Publication year - 2002
Publication title -
diabetic medicine
Language(s) - English
Resource type - Journals
SCImago Journal Rank - 1.474
H-Index - 145
eISSN - 1464-5491
pISSN - 0742-3071
DOI - 10.1046/j.1464-5491.2002.00647.x
Subject(s) - medicine , diabetes mellitus , impaired glucose tolerance , impaired fasting glucose , body mass index , endocrinology , glucose tolerance test , plasma glucose , obesity , area under the curve , gastroenterology , insulin resistance
Aim To assess the accuracy of the 1997 ADA criteria for diagnosing diabetes mellitus and related glucose disturbances in comparison with the reference WHO 1985 criteria in obese subjects. Patients and methods In 286 men and 881 women, 15–84 years of age, with obesity (body mass index (BMI) ≥ 30 kg/m 2 ), an oral glucose tolerance test (OGTT) was carried out according to WHO standard. Patients were classified into three categories of glucose tolerance using WHO 1985 (Normal Glucose Tolerance (NGT), Impaired Glucose Tolerance (IGT) and Diabetes Mellitus (DM)) and ADA (Normal Fasting Glucose (NFG), Impaired Fasting Glucose (IFG) and DM) criteria. Prevalence of each category was compared and agreement between the two classifications was assessed. The relation between fasting plasma glucose value and diabetes, as diagnosed by WHO 1985 criteria, was studied using various regression models, cumulative frequency curves, Finch method and ROC curve.

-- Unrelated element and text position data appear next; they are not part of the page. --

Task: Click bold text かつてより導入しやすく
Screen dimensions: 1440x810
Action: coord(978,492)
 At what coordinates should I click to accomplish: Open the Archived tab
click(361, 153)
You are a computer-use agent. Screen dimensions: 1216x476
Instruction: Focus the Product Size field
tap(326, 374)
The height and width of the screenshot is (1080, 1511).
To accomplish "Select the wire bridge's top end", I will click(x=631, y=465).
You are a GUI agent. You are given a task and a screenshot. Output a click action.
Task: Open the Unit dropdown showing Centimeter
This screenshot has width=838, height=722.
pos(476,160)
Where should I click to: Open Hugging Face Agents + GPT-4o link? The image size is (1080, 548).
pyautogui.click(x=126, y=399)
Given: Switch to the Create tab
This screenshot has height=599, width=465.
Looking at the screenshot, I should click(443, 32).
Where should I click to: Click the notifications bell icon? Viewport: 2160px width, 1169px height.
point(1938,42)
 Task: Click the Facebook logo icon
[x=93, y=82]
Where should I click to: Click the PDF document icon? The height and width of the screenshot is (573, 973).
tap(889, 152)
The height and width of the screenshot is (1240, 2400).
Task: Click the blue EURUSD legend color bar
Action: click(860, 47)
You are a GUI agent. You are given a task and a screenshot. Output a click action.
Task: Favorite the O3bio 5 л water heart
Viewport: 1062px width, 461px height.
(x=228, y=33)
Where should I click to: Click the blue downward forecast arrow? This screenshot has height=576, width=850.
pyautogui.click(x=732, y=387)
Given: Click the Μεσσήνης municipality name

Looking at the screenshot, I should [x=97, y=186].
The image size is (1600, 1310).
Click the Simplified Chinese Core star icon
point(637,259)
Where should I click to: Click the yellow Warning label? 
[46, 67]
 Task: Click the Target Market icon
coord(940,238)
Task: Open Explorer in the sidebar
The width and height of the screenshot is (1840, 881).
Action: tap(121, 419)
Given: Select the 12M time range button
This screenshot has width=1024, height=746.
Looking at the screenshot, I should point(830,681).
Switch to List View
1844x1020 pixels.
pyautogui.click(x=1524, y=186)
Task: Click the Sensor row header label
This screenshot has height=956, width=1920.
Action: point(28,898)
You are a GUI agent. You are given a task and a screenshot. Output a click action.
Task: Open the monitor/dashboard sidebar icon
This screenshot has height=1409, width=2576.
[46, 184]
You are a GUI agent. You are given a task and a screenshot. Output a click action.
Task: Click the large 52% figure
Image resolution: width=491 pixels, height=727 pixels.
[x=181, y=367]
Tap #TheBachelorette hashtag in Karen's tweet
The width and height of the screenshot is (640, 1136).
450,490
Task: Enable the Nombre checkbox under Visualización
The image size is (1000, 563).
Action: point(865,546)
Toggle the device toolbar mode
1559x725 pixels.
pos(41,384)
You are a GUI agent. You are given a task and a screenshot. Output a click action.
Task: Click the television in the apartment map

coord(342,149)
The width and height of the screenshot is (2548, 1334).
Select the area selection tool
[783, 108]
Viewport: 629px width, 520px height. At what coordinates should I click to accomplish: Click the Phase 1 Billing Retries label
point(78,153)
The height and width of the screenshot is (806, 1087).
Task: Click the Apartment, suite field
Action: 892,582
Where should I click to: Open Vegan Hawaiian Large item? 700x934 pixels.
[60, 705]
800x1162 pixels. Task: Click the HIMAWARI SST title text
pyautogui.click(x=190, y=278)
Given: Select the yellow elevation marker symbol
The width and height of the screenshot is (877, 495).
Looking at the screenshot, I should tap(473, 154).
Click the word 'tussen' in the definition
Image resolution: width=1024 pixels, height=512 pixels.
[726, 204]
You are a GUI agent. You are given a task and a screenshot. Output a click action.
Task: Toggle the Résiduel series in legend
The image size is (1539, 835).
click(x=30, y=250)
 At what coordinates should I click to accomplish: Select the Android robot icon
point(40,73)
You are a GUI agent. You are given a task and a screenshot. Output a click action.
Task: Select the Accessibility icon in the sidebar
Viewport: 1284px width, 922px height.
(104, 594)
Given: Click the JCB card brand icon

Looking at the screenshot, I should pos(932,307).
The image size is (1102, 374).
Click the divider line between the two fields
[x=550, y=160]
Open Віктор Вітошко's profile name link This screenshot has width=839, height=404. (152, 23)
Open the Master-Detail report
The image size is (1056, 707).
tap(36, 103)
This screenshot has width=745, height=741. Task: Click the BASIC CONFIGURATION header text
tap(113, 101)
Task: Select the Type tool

Results Compared with WHO 1985, ADA criteria strongly underestimated the prevalence rate of diabetes (3.7% vs. 10.6%) and intermediate glucose abnormalities (6.0% vs. 22.4%). Agreement between the two classifications was poor (κ= 0.23). Moreover, many patients defined as glucose‐intolerant by the WHO 1985 criteria were shifted to a more favourable metabolic status by ADA criteria. Thus, ADA criteria failed to detect 69% of WHO diabetic patients and 89% with IGT were considered as normal. According to the method, cut‐off value of fasting blood glucose for detecting WHO 1985‐diagnosed diabetes varied widely, from 5.3 to 6.3 mmol/l and none was satisfactory because of poor sensitivity and positive predictive value. Conclusion The ADA criteria do not appear to be a good substitute for those of the WHO 1985 at identifying diabetes and intermediate glucose abnormalities in an obese population. Since it appears impossible to determine a reliable cut‐off value for fasting blood glucose to identify diabetic obese subjects with sufficient sensitivity, our results justify the retention of the OGTT in clinical practice or for epidemiological studies.